Resolving the Syrian war is not the silver bullet for stopping ISIS
The war to stop the Islamic State in Iraq and the Levant (ISIS) has entered a dark tunnel. And with it the bottomless conflicts in Syria, Yemen, Libya and Iraq. The search for a ray of light moves next week from Moscow to Washington, when Saudi King Salman Bin Abdulaziz makes his first visit as monarch for talks with President Barack Obama.
The three worried Arab rulers received in the Kremlin Tuesday, Aug. 25, by President Vladimir Putin could only talk in circles: Egyptian President Abdel-Fatteh El-Sisi,is embattled on three fronts, Sinai, his border with Libya and Cairo; Jordan’s King Abdullah II – is wedged between two wars; and UAE Crown Prince Sheikh Mohamed bin Zayed Al Nahyan, has sent his army to fight the Yemen insurgency alongside Saudi Arabia.
For them, resolving the Syrian conflict looked like the silver bullet, the key to ending all their troubles. But whichever Russian or Iranian plans and ideas they considered for a way forward, they were all forced to come back to the same impasse. Even Putin and Obama can’t get around or ignore two solid facts:
1. In the year since the US built an international coalition for fighting ISIS, the brutal Islamists have not been cut down; they have instead been empowered to seize more turf outside their Iraqi and Syrian conquests, such big oil fields in Libya, an ascending threat to Egypt and big plans for Lebanon.
2. A major letdown has followed on the high hopes reposed in Iran. The nuclear deal negotiated with the six world powers – and the elevated regional status conferred on Iran – hinged closely on US expectations that Tehran would put up effective military resources for tackling ISIS.
But the Revolutionary Guards, the popular Syrian and Iraqi forces the Guards established,and the Afghan and Pakistani Shiite militias they imported – none have proved a match for ISIS and jihadi tactics.
In Syria, ISIS stands fast, unthreatened in the terrain, towns and oil fields they have captured, in the past year – excepting only on fringe fronts, where they have been forced back by local Kurdish rebel fighters.
Hizballah is a big part of the disappointment. It was supposed to serve as a bulwark against ISIS invading eastern Lebanon from Syria. Instead, these Lebanese Shiite fighters, allies of Assad’s army, are bogged down in a bitter battle for the strategic Syrian town of Zabadani, after failing to breach Syrian rebel defenses in forays from the south, the north or the center.
The door is therefore open for the Islamist State to march into Hizballah’s strongholds in the Lebanese Beqaa valley and head north to the port of Tripoli for a foothold on the Mediterranean.

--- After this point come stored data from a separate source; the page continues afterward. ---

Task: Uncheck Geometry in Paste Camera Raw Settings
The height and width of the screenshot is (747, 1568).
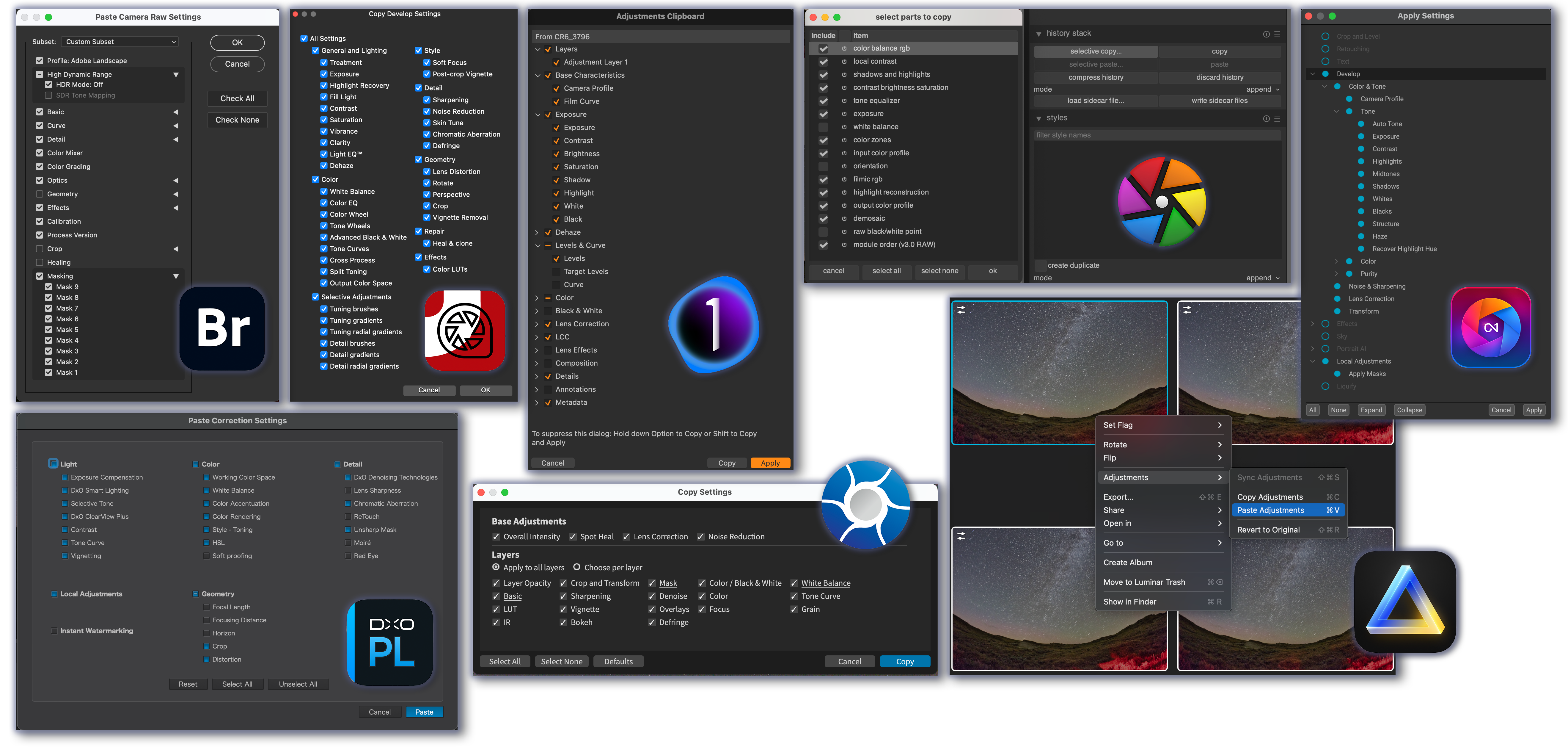Action: 40,194
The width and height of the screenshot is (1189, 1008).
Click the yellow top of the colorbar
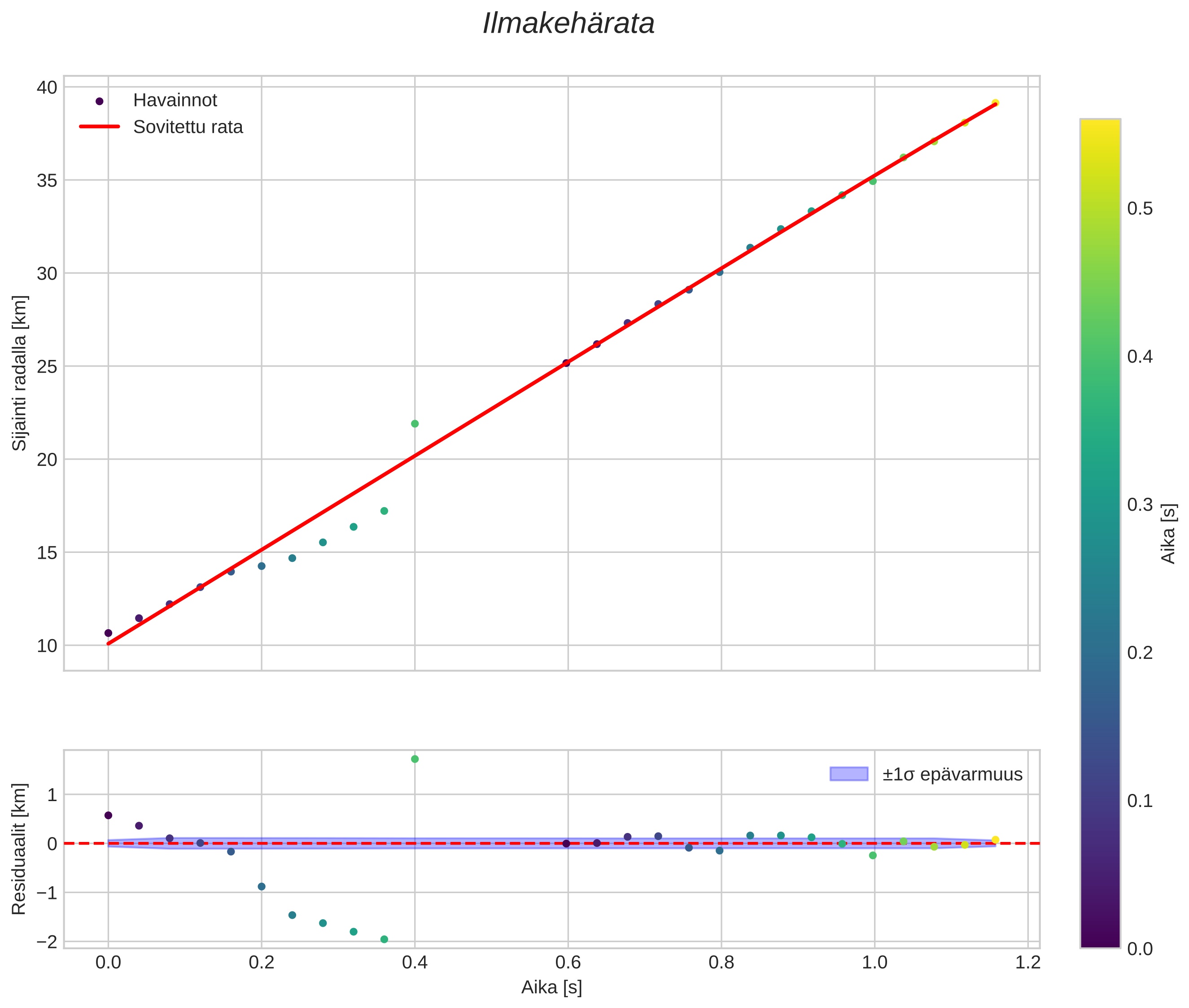(x=1100, y=125)
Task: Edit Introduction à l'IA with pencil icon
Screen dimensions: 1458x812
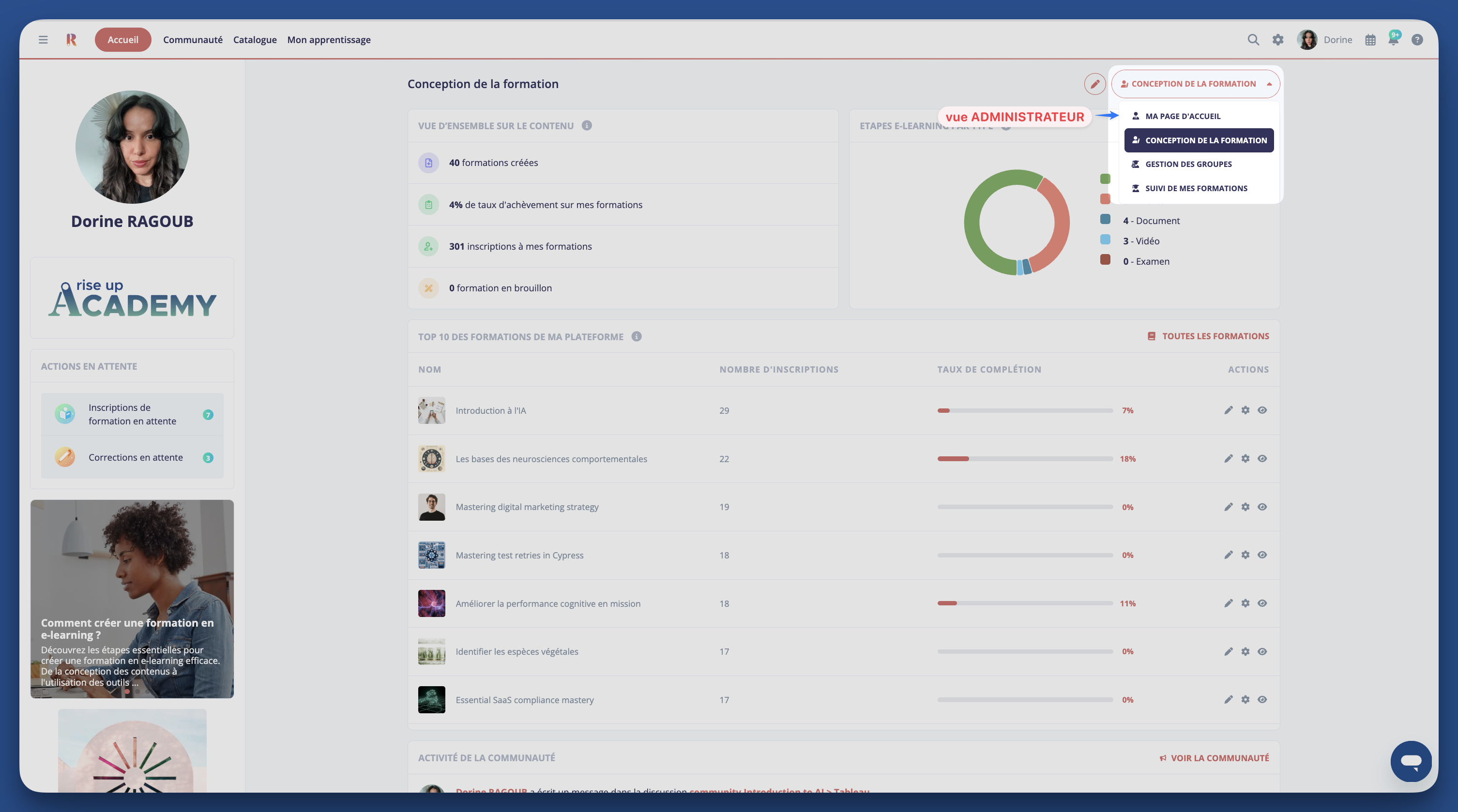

Whether Bashar Assad stays or goes, which might have made a difference at an early stage of the Syrian insurgency, is irrelevant now that his army and allied forces are in dire straits.
In Iraq, the forces fighting ISIS are equally stumped. The jihadis are in control of a deadly string of strategic towns, Ramadi, Faluja, the refinery city of Baiji, Mosul, and most of the western province of Anbar, including Haditha which commands a key stretch of the Euphrates River.
Here, too, the Islamist terrorist army’s lines remain intact, unbroken either by the undercover Jordanian Special Forces campaign 200 km inside Anbar, albeit backed by US and Israeli military and intelligence assistance; by the “popular mobilization committees” set up by the Iranian general Abu Mahdi al-Muhandis, deputy of the Al Qods chief Qassem Soleimani, or less still by US-trained Iraqi army units.
This week, the impasse spurred two combatants into chilling escalations:
— Iran began shipping its solid propellant missile, Zelzal-3B (meaning “earthquake”), across the border into Iraq, in the hope that this powerful projectile, with a range of 250km , would give the Revolutionary Guards their doomsday weapon for tipping the scales against ISIS.
— The Islamists, for their part, embraced a new tactic, known in the west as “SVBIED mobile defense.” Scores of armed vehicles are packed tight with hundreds of tons of explosives and loosed against military convoys on the move and static enemy positions and bases.
This tactic quickly proved itself by killing the 10th Iraqi Division’s chief, deputy and its command staff, as well as the deputy chief of Iraqi forces in Anbar.
In Moscow last week, Putin offered his three Middle East guests Russian nuclear reactors, arms, joint pacts for fighting terror and assorted ideas for the future of Bashar Assad. But he too had no practical proposals for bringing the Islamic State down.
President Obama may likewise offer King Salman all sorts of assistance for standing up to ISIS, but he will find no buyers in Riyadh for his failed policy of reliance on Saudi Arabia’s rival, Iran, for liquidating the Islamist threat looming against the oil kingdom from neighboring Iraq. Neither is US aid much use for stemming the tide of pro-ISIS radicalism spreading among young Saudi men.
As matters stand today, therefore, the Islamic State faces no tangible threat – even if Iran does go ahead and achieve a nuclear bomb.